How to Scale Video KYC to 1 Million+ Monthly Verifications

TL;DR: Scaling video KYC to 1 million+ monthly verifications requires a purpose-built infrastructure stack: distributed WebRTC session routing, auto-scaling agent queues, a compliant recording pipeline, and fault-tolerant session recovery. Most teams underestimate concurrency requirements by 3–5x and treat compliance storage as an afterthought both of which create catastrophic bottlenecks at scale.

To scale video KYC to 1 million verifications per month, you need a distributed SFU-based WebRTC infrastructure capable of handling 1,500–2,000 peak concurrent sessions, an agent capacity model supporting 8–10 verifications per agent per hour, an auto-scaling orchestration layer tied to queue depth, and an RBI-compliant recording pipeline with end-to-end audit storage. No single component can be left unscaled the system is only as fast as its slowest constraint.

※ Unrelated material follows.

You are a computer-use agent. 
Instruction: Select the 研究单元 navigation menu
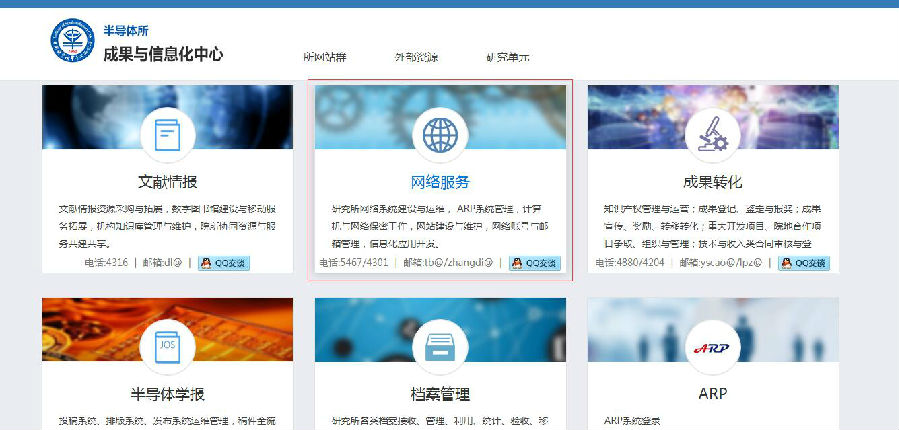click(507, 57)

Why scaling video KYC is now a business-critical infrastructure problem

The push to scale video KYC to 1 million verifications and beyond is no longer a future ambition it is the present reality for large NBFCs, digital banks, insurance aggregators, and broker platforms operating in India. As of 2024, RBI-regulated entities are required to complete customer due diligence through Video-based Customer Identification Process (V-CIP), the formal designation for video KYC under the Reserve Bank of India's Master Direction on KYC (updated in 2021 and subsequently amended). Simultaneously, SEBI and IRDAI have published parallel guidelines aligned with the same verification model.

Beyond India, MAS (Singapore), FCA (UK), BaFin (Germany), and FinCEN (US) have each adopted digital identity verification frameworks that include video as an acceptable and often preferred verification channel. The result is a global infrastructure problem: real-time identity verification systems must be architected to handle volume, latency, compliance, and failure simultaneously.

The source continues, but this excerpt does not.